Exercise brief: Transcribe exactly the lines from the one containing "This screenshot has height=375, width=631." through the end of the data, both included. Leave out pictures.

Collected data
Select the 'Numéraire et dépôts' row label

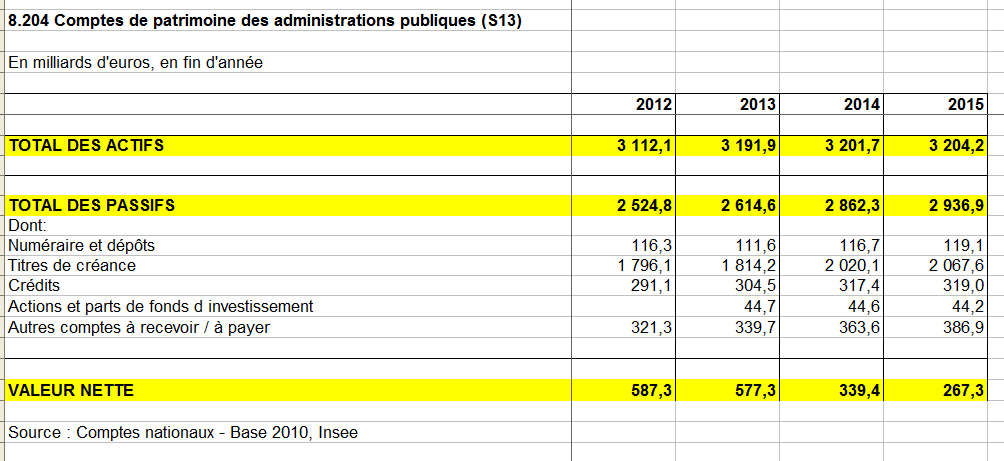[x=82, y=246]
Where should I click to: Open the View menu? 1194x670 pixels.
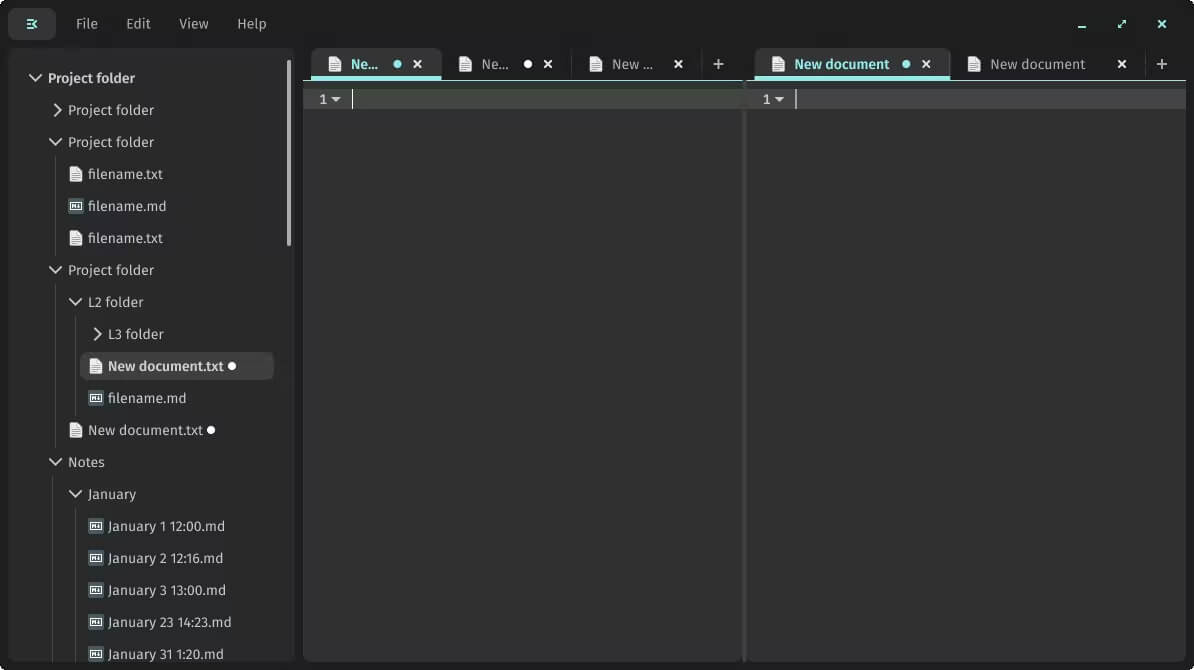pyautogui.click(x=193, y=23)
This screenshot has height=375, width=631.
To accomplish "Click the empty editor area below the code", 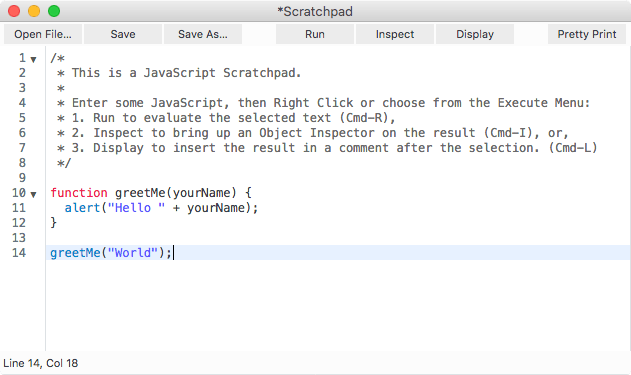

Finished exercise:
This screenshot has height=375, width=631.
To accomplish "Click the empty editor area below the code", 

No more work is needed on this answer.